Texas Wesleyan: Ten signs for a total cost of $150 have been installed at the private college. Officials recently hired off-duty police officers to help with patrol, “however, we would have done this whether or not campus carry was in place,” said Chris Beckrich, director of security for Texas Wesleyan. He said there have been “no problems or incidents with people carrying on campus.”
University of North Texas Health Science Center: Officials put up a handful of signs, at a cost of around $100, letting people know where guns are not allowed. They also spent about $30 to print cards that campus officers hand out when people ask for information about the new law. “This squares with our original estimates prior to implementation, when we anticipated no significant financial implications,” said Jeff Carlton, a spokesman for the center. He did say the Safety Office plans to spend about $1,200 in the next six months “to conduct an active shooter exercise that incorporates concealed carry into the training.” And he said campus carry cost estimates don’t include staff time spent studying the law and determining how to implement it.

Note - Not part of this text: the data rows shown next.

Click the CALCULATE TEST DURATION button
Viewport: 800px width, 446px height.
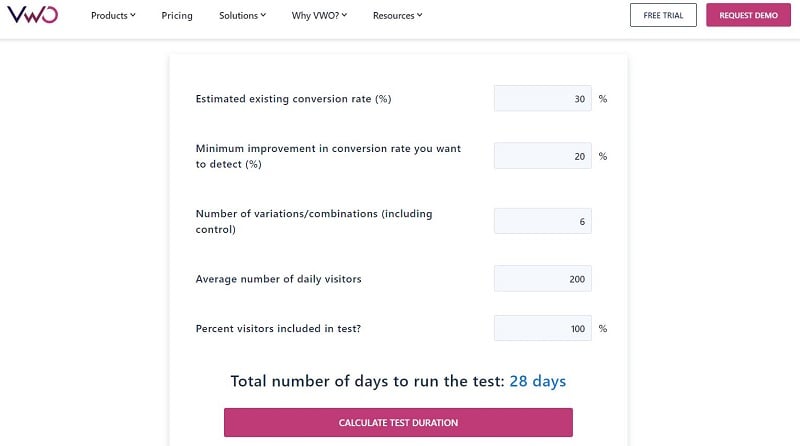point(398,423)
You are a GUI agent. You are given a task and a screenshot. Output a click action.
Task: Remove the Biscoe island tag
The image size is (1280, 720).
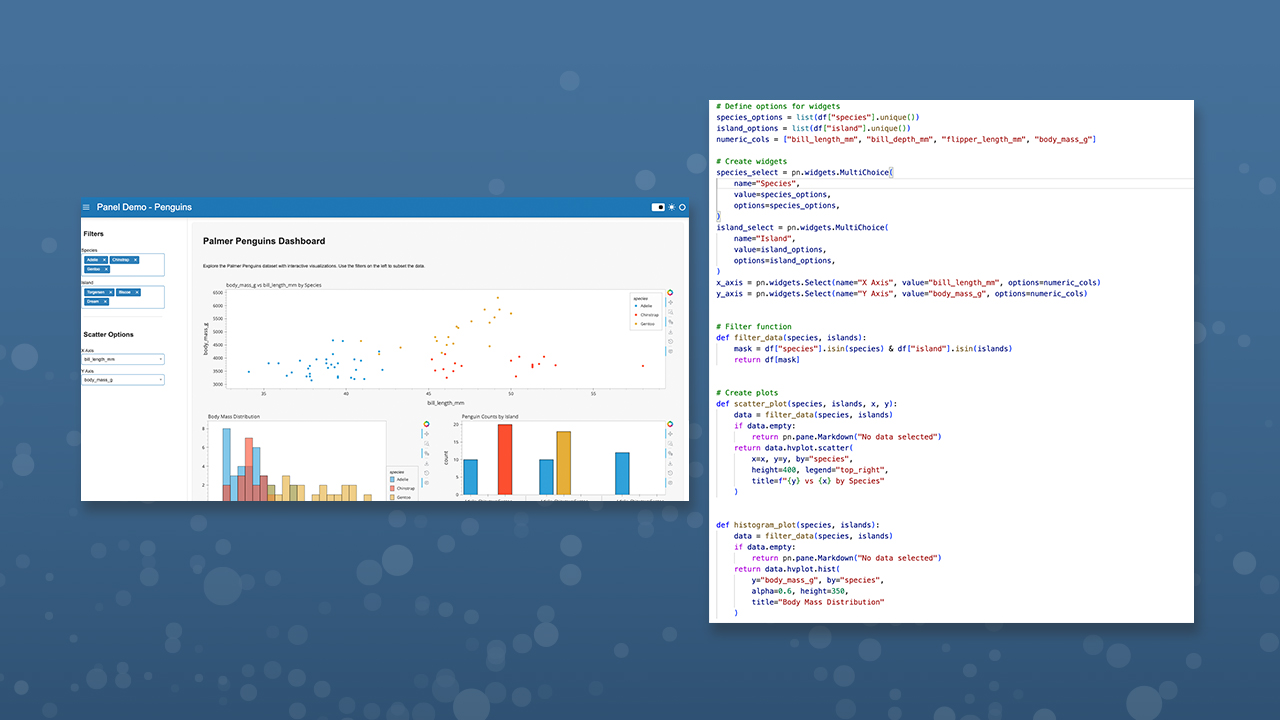point(136,292)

Beyond that, “campus carry has been uneventful at the Health Science Center,” he said. “We’ve had no incidents or problems.”
University of Texas at Arlington. Officials ordered 156 signs to put up around campus — 98 permanent, 48 that are movable for dorms during summer camps and 10 that are double sided and movable for specific events — at a cost of $17,333.01. That has been the only cost with implementing this law, since the campus is not providing storage lockers, said Bridget Lewis, a UTA spokeswoman. She said there have been no problems with the new law and that it “has been successfully implemented.”
No ‘gunfights on the quad’
Licensed Texans have been able to carry on college campuses, but not in buildings, since lawmakers approved the concealed handgun law more than 20 years ago, lawmakers say.
This new measure lets them carry them into dorms or classrooms, instead of requiring them to take their handguns back to their vehicles before entering the buildings.
“We haven’t had gunfights on the quad that I have heard anything about,” said Jillson, of SMU. “The debate over campus carry was a debate over whether this was a good idea, a sensible thing to do.”
Fletcher said campus carry will not be an issue.
“Are you aware people have been carrying handguns on college campuses for years?” he asked. “They just haven’t been able to go through the double doors and sit down in class.
“The only difference now is they are legally able to come into class.”